A nomeada ainda sugeriu ao jornal procurar a informação no Detran-MS. “Não deve ter saído pelo meu nome, mas sim pelo numero do processo. Teria que verificar lá pelo Detran-MS”, orientou.

Questionada sobre o procedimento no MPMS, ela também confirmou e disse que já chegou a ser ouvida. “Isso foi tudo resolvido. Tem um arquivado e um suspenso porque estava no MP. Até esse do MP, parece que vão arquivar. Já fui ouvida e parece que seria arquivado também, mas como veio a pandemia, ficou tudo parado”, explicou.

‘Nada resolvido'…

Ao contrário do informado pela ex-diretora da Divisão de Multas, em resposta ao Jornal Midiamax, a Corregedoria de Trânsito do Detran-MS confirmou que “procedimento apuratório administrativo” foi instaurado e está em tramitação para apurar “eventuais irregularidades” envolvendo o suposto esquema.

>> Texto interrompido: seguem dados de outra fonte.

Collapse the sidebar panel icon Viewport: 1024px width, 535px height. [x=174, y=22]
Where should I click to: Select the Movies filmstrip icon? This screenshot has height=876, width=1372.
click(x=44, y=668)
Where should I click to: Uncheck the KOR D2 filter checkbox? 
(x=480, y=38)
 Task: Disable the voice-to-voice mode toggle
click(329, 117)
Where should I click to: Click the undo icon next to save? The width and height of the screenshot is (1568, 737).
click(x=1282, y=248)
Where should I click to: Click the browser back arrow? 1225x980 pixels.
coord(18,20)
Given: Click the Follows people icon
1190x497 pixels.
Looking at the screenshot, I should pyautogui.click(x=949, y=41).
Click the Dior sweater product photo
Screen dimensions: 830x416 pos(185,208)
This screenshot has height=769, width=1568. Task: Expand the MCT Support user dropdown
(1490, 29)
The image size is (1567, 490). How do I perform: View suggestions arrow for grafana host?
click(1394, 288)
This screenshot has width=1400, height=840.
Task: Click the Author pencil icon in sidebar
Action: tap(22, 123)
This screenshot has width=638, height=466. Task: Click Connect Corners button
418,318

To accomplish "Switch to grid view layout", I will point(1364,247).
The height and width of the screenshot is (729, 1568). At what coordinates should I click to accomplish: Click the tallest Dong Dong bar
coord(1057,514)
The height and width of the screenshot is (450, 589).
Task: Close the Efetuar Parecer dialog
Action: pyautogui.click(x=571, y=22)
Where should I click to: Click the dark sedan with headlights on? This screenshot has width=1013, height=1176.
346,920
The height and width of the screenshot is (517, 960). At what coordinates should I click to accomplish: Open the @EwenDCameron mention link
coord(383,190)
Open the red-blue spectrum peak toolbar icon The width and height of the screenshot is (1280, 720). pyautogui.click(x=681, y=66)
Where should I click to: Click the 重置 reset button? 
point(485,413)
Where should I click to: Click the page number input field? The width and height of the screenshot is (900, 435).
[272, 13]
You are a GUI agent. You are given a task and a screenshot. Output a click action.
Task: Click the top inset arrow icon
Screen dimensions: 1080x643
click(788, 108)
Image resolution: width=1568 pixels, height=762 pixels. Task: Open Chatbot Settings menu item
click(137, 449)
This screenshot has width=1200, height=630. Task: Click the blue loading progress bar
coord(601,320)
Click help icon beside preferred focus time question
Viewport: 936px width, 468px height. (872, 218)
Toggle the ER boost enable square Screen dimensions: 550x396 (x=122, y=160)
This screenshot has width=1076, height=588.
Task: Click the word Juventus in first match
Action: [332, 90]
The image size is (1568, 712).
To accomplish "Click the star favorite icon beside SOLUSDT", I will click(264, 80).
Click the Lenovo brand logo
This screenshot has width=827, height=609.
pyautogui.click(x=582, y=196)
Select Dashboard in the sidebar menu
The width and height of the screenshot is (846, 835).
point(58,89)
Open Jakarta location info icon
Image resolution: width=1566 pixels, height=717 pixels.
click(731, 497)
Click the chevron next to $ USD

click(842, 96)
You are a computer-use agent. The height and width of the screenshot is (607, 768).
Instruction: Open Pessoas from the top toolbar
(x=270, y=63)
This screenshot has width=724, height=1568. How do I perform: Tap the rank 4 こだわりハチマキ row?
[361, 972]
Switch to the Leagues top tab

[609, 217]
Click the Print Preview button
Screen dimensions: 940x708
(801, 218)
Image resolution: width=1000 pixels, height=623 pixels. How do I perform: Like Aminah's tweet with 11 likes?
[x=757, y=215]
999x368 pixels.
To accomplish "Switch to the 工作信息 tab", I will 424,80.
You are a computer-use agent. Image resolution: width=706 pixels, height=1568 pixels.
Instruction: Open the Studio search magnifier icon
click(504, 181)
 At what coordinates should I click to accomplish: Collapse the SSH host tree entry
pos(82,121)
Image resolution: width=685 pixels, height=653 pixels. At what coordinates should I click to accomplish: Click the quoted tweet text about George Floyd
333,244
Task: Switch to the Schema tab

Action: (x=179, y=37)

Ainda segundo a Corregedoria, esclarecimentos sobre o caso só serão divulgados após o fim das investigações.

A reportagem também questionou a assessoria de imprensa do Detran-MS a respeito da exoneração de Juliana. Conforme o órgão, a saída da então chefe da Divisão de Multas teria se dado apenas por “reestruturação de equipe”.

Ao Governo do Estado, o Jornal Midiamax pediu posicionamento a respeito das circunstâncias de exoneração no Detran-MS e renomeação de Juliana Cardoso Moraes na Segov.

Além disso, a reportagem também acionou o MPMS para saber sobre o suposto procedimento que teria iniciado há aproximadamente um ano para apurar as denúncias. Em ambos os casos, aguarda retorno.